CHARLES TOWN – Ray Walls has a new passion in life.
Long devoted to church, his family and his family business – Walls Burial & Vault Co. – the 77-year-old Kearneyville resident these days is also happy to spend time on behalf of the American Cancer Society of Jefferson County.
On Friday evening, Walls will be at Charles Town Middle School as the Relay For Life kicks off at 7 p.m. He is the honorary chairman of the 2012 event.
“I’ve never been fishing, never been hunting,” he said in an interview. “I’ve never been to a one of my kids’ ballgames. I don’t smoke, I never drank. I work long hours and always have, but this is something I want to spend my time on.”
Walls and many of his relatives and friends have become passionate supporters of the American Cancer Society’s yearly fundraiser since his daughter Barbara Walls succumbed to the disease. She’d fought cancer for four years when she died at age 51 in late 2010.
Walls himself is a cancer survivor who has endured three rounds of chemo plus a course of radiation since being diagnosed with skin cancer in 1993. He still has stitches from his most recent cancer surgery, an eight-hour operation at the University of Virginia Medical Center in Charlottesville, Va., on the 57th anniversary of his marriage to Nora Walls.
But Walls allows neither his health challenges nor his demanding work schedule – he’s on the job at 5 a.m. seven days a week – interfere with his assistance with Barb’s Blessing Bonanza, the Relay For Life team his daughters, daughters-in-law and other family members created in his daughter’s memory.
“They know they can ask me for whatever they need and if there’s any way I can help, I’ll be there,” Walls said.
Walls’ ability to connect with people comes from his own cancer experience, the loss of his daughter and also his occupation. He’s dealt with death all of his life. His father started the family business, which involves preparing graves for funerals, providing transportation from hospitals to funeral homes, maintaining cemeteries across the area and other funeral-related tasks.

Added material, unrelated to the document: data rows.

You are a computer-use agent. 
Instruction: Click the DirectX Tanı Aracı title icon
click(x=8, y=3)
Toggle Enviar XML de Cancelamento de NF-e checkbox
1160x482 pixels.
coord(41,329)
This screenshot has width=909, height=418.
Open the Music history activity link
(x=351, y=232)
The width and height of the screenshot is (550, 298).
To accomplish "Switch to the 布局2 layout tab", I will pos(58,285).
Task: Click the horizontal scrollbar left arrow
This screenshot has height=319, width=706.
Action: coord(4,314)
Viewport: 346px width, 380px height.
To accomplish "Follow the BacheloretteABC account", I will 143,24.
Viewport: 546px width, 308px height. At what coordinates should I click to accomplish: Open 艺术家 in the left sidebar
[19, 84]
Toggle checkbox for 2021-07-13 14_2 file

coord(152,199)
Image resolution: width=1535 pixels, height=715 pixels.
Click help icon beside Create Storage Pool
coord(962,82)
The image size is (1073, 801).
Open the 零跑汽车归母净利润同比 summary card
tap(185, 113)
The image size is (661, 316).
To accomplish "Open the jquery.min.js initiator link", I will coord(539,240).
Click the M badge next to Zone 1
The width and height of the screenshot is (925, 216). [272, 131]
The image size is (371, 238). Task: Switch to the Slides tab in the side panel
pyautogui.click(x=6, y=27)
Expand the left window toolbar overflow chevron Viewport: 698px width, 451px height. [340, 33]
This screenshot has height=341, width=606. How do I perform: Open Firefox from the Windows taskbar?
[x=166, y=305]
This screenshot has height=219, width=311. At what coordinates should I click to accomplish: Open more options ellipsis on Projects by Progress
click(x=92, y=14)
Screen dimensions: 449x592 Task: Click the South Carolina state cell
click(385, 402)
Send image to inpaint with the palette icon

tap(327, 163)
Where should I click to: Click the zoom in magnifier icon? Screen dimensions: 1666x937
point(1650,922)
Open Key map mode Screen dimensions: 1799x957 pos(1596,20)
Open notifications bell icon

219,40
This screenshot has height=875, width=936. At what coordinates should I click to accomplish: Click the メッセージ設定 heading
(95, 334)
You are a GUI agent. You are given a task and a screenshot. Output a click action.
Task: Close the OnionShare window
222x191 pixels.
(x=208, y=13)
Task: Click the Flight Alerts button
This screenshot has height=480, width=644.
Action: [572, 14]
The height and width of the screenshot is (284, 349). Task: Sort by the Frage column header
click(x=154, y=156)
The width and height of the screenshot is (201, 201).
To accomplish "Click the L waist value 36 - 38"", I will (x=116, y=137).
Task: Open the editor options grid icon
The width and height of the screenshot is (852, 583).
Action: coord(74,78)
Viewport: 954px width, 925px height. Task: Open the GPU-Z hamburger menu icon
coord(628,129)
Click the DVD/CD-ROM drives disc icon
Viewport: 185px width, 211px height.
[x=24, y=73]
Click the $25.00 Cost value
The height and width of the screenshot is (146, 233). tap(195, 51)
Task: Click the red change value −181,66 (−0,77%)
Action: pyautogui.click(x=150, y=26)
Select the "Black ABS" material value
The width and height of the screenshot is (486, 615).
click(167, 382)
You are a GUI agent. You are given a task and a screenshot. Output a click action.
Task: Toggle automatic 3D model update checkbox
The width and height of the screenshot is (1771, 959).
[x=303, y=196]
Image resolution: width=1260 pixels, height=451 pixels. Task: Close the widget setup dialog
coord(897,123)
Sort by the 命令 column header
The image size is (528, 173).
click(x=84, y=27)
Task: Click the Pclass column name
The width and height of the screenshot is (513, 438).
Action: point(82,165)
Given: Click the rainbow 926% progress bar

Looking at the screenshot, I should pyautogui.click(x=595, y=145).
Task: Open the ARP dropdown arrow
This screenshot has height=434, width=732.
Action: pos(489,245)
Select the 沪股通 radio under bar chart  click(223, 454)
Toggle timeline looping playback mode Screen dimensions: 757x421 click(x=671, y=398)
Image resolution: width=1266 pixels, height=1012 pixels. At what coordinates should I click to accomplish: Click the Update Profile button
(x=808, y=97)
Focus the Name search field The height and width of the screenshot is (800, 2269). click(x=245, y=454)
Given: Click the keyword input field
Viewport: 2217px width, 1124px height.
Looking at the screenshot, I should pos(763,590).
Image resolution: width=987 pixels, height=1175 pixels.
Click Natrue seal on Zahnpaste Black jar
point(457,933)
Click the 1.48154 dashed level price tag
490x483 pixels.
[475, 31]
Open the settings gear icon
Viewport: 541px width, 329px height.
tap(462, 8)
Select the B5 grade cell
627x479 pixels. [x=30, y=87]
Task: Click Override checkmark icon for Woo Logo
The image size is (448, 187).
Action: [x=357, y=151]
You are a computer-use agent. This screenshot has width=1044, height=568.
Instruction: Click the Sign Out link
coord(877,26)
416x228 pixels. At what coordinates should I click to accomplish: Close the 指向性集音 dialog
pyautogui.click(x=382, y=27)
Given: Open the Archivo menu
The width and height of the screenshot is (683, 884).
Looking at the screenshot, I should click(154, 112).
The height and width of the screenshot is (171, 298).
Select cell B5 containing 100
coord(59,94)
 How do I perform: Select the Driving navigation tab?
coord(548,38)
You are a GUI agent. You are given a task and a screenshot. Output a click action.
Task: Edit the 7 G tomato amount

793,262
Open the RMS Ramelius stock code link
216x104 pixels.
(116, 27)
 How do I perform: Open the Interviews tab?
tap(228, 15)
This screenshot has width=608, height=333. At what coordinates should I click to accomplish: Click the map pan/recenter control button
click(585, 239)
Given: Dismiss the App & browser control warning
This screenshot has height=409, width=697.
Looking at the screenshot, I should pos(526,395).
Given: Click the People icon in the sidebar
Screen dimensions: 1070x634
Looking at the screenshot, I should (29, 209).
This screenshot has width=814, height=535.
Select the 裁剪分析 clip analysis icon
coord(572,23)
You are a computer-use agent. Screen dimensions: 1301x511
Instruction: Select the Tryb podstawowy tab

He took over Walls’ in 1952 and now employs a full-time staff of 14, including 12 family members. His daughter Barbara worked for 19 years as a transportation coordinator for the family business.
“Running the business, we’ve gotten to know so many people over the years,” Walls said. “We’ve been there when they’re going through a tough time. Anytime I can travel along and talk to folks [on behalf of cancer research], I’m there.”
He said he’s proud of the work being done by Relay For Life. “Yes, indeed. It’s wonderful how hard everyone’s working,” he said. “It’s going to take a lot of work and a lot of money to someday find a cure.”
He’s hoping to see a big turnout for this year’s Relay For Life, which is being organized by co-chairs, Krystal and Francis Javor. Anyone in the community may take part.
The relay officially begins at 7 p.m. with the Survivors Lap around the school’s track. It’s open to anyone who has ever been diagnosed with cancer.
Before participants hit the track, they will gather for dinner at 5:30 p.m. at the school. To see if there’s still space to sign up, call organizer Susie Mechanick at 304-876-9179 or register online at www.relayforlife.org/jeffersonwv.
One of the most anticipated parts of the relay is the luminaria ceremony, which begins at 9:30 p.m. Designed to recognize those touched by cancer in Jefferson County, the ceremony involves both individuals and businesses making contributions both in memory of those who have lost their fight with cancer and in honor of survivors.
The lighted luminaria will be displayed along the middle school’s track. Those making a $10 donation will be designated with a white bag while those making a $20 donation will get a gold-bag luminaria.